→ Records for the exercise:

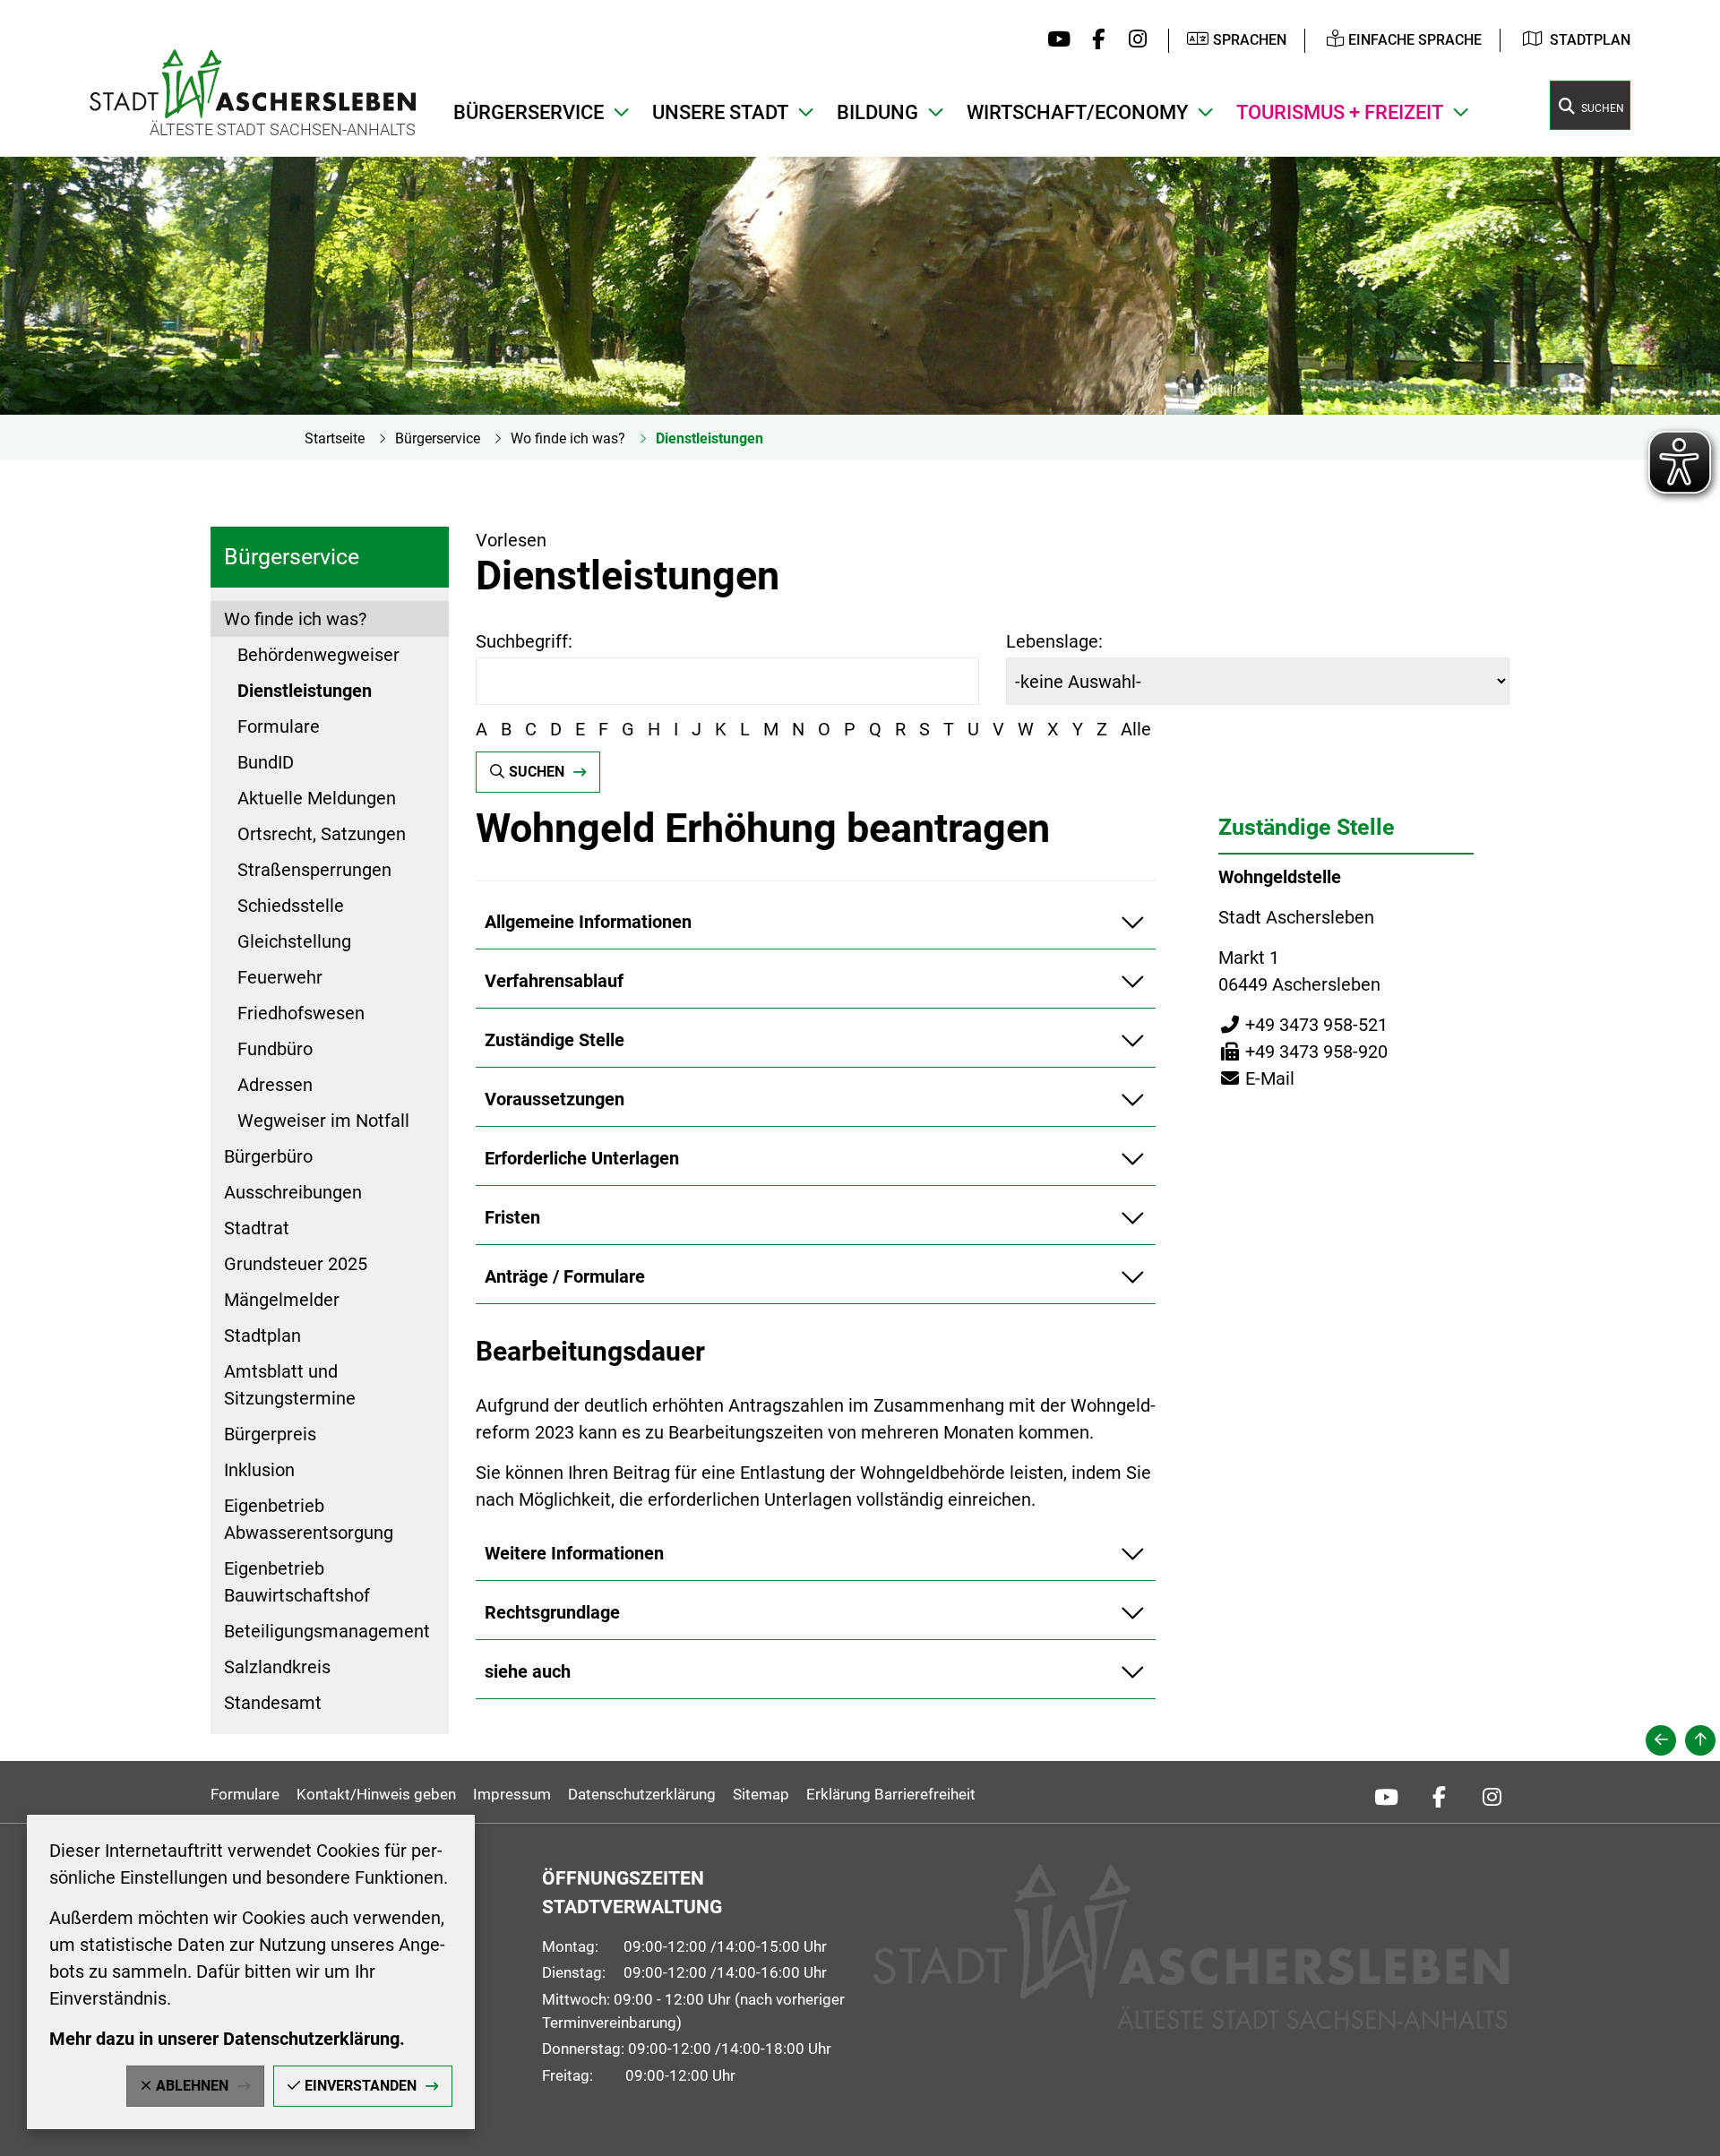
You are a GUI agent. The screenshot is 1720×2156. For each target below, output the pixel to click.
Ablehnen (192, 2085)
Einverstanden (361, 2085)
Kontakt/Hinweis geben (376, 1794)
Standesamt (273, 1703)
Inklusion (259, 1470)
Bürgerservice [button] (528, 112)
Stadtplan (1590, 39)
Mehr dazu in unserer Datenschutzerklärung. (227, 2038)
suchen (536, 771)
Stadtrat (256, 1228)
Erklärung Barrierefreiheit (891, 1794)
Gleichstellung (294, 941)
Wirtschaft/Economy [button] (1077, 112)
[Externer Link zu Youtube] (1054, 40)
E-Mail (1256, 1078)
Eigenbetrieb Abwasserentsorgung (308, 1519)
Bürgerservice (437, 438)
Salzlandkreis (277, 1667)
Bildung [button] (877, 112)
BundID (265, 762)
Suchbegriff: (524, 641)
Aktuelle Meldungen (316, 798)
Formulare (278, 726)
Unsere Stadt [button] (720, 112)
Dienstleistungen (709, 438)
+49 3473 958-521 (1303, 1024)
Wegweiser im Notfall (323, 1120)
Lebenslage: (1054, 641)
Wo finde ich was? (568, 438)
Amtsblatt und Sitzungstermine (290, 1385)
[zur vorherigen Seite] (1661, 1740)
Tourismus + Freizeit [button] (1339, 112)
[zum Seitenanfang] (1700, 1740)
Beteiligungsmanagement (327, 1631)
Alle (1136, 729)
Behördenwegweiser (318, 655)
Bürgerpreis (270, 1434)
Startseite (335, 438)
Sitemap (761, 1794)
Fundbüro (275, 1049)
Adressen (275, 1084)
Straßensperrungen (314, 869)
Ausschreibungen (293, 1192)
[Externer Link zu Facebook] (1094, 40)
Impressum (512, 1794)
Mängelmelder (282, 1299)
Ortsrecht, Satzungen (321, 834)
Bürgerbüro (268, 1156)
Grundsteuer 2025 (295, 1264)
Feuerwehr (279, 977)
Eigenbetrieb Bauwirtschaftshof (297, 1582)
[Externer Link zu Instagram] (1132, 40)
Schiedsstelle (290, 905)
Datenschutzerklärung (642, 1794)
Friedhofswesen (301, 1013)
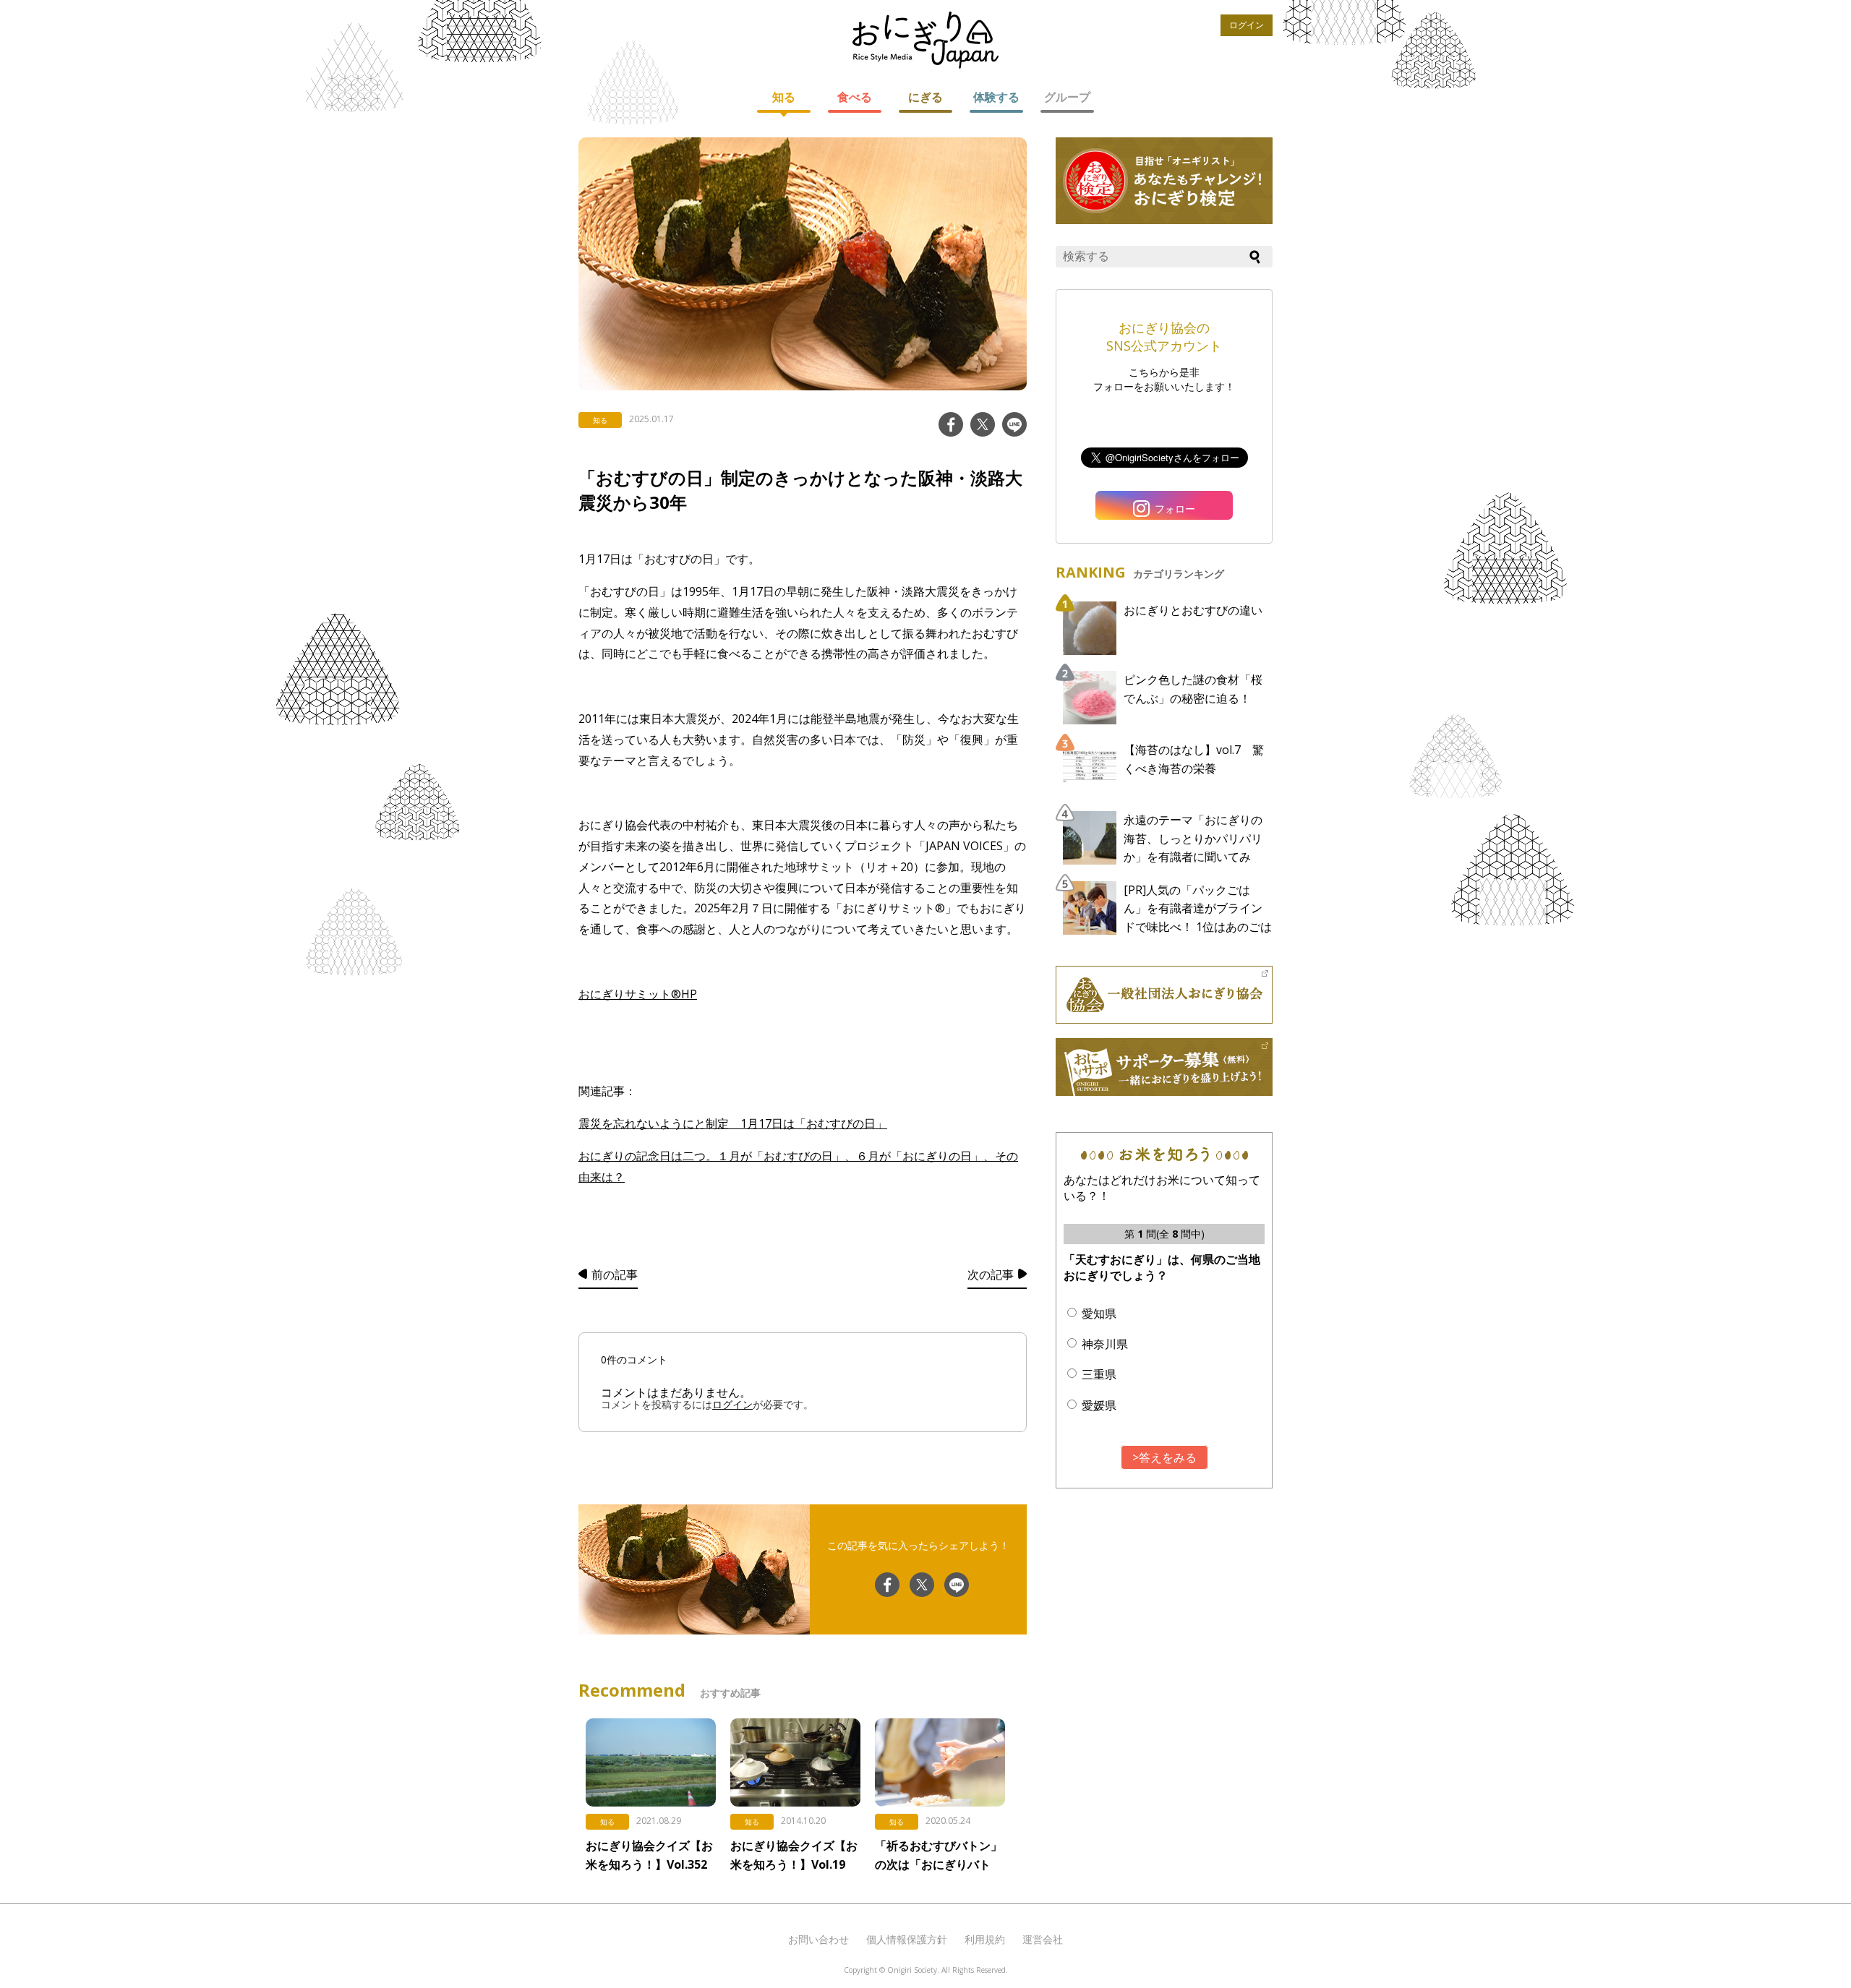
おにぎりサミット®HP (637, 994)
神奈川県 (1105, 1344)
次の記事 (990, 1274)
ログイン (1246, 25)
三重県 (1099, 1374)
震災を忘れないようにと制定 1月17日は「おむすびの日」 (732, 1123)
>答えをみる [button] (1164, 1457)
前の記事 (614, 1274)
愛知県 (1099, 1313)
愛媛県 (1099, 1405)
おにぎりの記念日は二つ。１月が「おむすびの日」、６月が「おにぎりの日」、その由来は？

→ What you have to do:
Everything in the listing should be copied exactly, apart from the images it holds.

→ Answer space:
You are a GUI agent. The screenshot is 1720×2156. For each target below, output the pixel to click.
Ablehnen (192, 2085)
Einverstanden (361, 2085)
Kontakt/Hinweis geben (376, 1794)
Standesamt (273, 1703)
Inklusion (259, 1470)
Bürgerservice [button] (528, 112)
Stadtplan (1590, 39)
Mehr dazu in unserer Datenschutzerklärung. (227, 2038)
suchen (536, 771)
Stadtrat (256, 1228)
Erklärung Barrierefreiheit (891, 1794)
Gleichstellung (294, 941)
Wirtschaft/Economy [button] (1077, 112)
[Externer Link zu Youtube] (1054, 40)
E-Mail (1256, 1078)
Eigenbetrieb Abwasserentsorgung (308, 1519)
Bürgerservice (437, 438)
Salzlandkreis (277, 1667)
Bildung [button] (877, 112)
BundID (265, 762)
Suchbegriff: (524, 641)
Aktuelle Meldungen (316, 798)
Formulare (278, 726)
Unsere Stadt [button] (720, 112)
Dienstleistungen (709, 438)
+49 3473 958-521 (1303, 1024)
Wegweiser im Notfall (323, 1120)
Lebenslage: (1054, 641)
Wo finde ich was? (568, 438)
Amtsblatt und Sitzungstermine (290, 1385)
[zur vorherigen Seite] (1661, 1740)
Tourismus + Freizeit [button] (1339, 112)
[zum Seitenanfang] (1700, 1740)
Beteiligungsmanagement (327, 1631)
Alle (1136, 729)
Behördenwegweiser (318, 655)
Bürgerpreis (270, 1434)
Startseite (335, 438)
Sitemap (761, 1794)
Fundbüro (275, 1049)
Adressen (275, 1084)
Straßensperrungen (314, 869)
Ausschreibungen (293, 1192)
[Externer Link zu Facebook] (1094, 40)
Impressum (512, 1794)
Mängelmelder (282, 1299)
Ortsrecht, Satzungen (321, 834)
Bürgerbüro (268, 1156)
Grundsteuer 2025 (295, 1264)
Feuerwehr (279, 977)
Eigenbetrieb Bauwirtschaftshof (297, 1582)
[Externer Link zu Instagram] (1132, 40)
Schiedsstelle (290, 905)
Datenschutzerklärung (642, 1794)
Friedhofswesen (301, 1013)
おにぎりサミット®HP (637, 994)
神奈川県 (1105, 1344)
次の記事 (990, 1274)
ログイン (1246, 25)
三重県 (1099, 1374)
震災を忘れないようにと制定 1月17日は「おむすびの日」 (732, 1123)
>答えをみる [button] (1164, 1457)
前の記事 (614, 1274)
愛知県 (1099, 1313)
愛媛県 (1099, 1405)
おにぎりの記念日は二つ。１月が「おむすびの日」、６月が「おにぎりの日」、その由来は？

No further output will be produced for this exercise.